- Session-correctness sweep: regenerate-id sid desync (broke
  session_regenerate_id(true) login flows in every mode), strict-mode
  rotation of issued-but-empty sessions, and superglobal OWNERSHIP gating
  with ext-zealphp 0.3.36/0.3.37 — the go()-child steal (first-request
  501s, #332) and the service-coroutine restore wipe (ext#32). Session
  counters deterministic across bare Mode 4 + coroutine-legacy on
  PHP 8.3 + 8.4.
- Security: WS rooms/routing follow session auth (#234), ScopedMiddleware
  path-normalization bypass (#232), IpAccessMiddleware trusted proxies
  (#239).
- mod_php parity: REQUEST_URI query string (#306), $_COOKIE treat-data
  (#305), $_FILES field-major (#304), Basic-auth $_SERVER (#307),
  Set-Cookie byte-parity + SameSite=None warning (#293/#319), raw
  status-line passthrough (#327), filter_input in CGI workers (#316).

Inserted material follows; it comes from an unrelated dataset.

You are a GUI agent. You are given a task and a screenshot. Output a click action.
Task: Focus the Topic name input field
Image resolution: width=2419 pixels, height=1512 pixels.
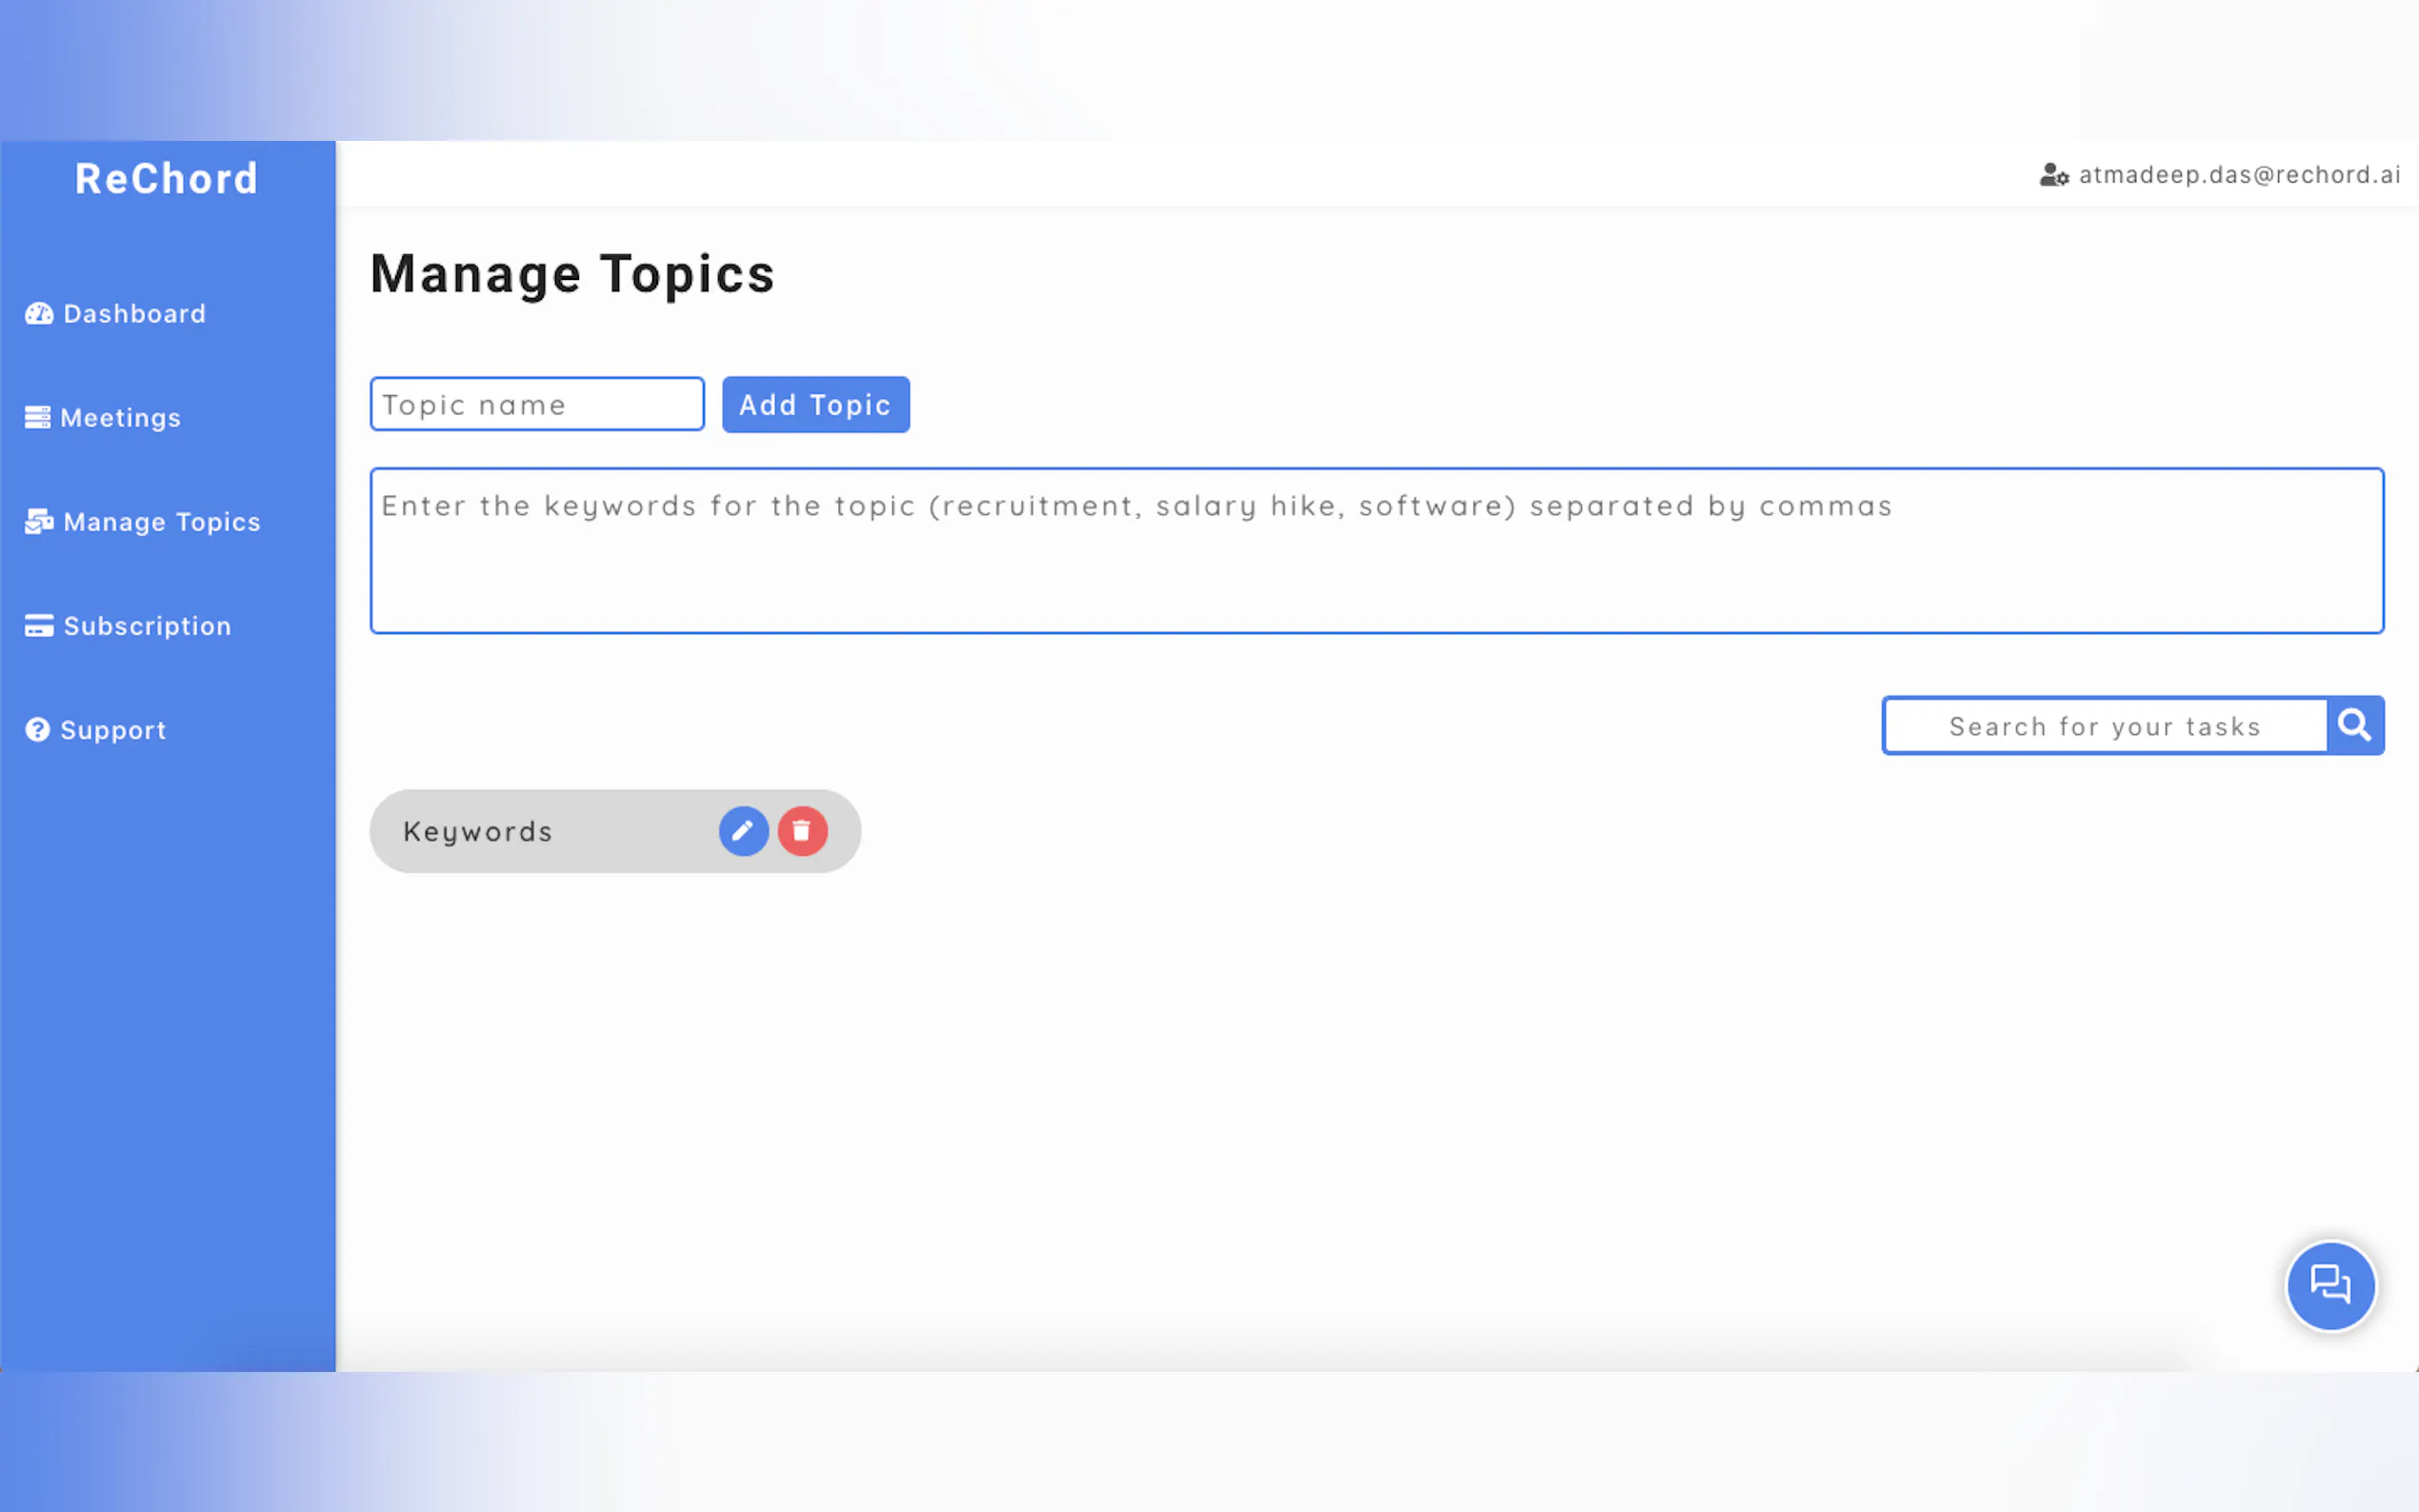537,404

- Pool cold-start TOCTOU connection leak (#322), sendFile delegates to
  ConditionalRequest + MimeResolver (#321/#317), per-coroutine CWD
  isolation (#323, ext 0.3.35), quick-wins #308-#311/#318/#320,
  fcgi hang (#289), session handlers in coroutine mode (#295).
- ext-zealphp default pin -> v0.3.37.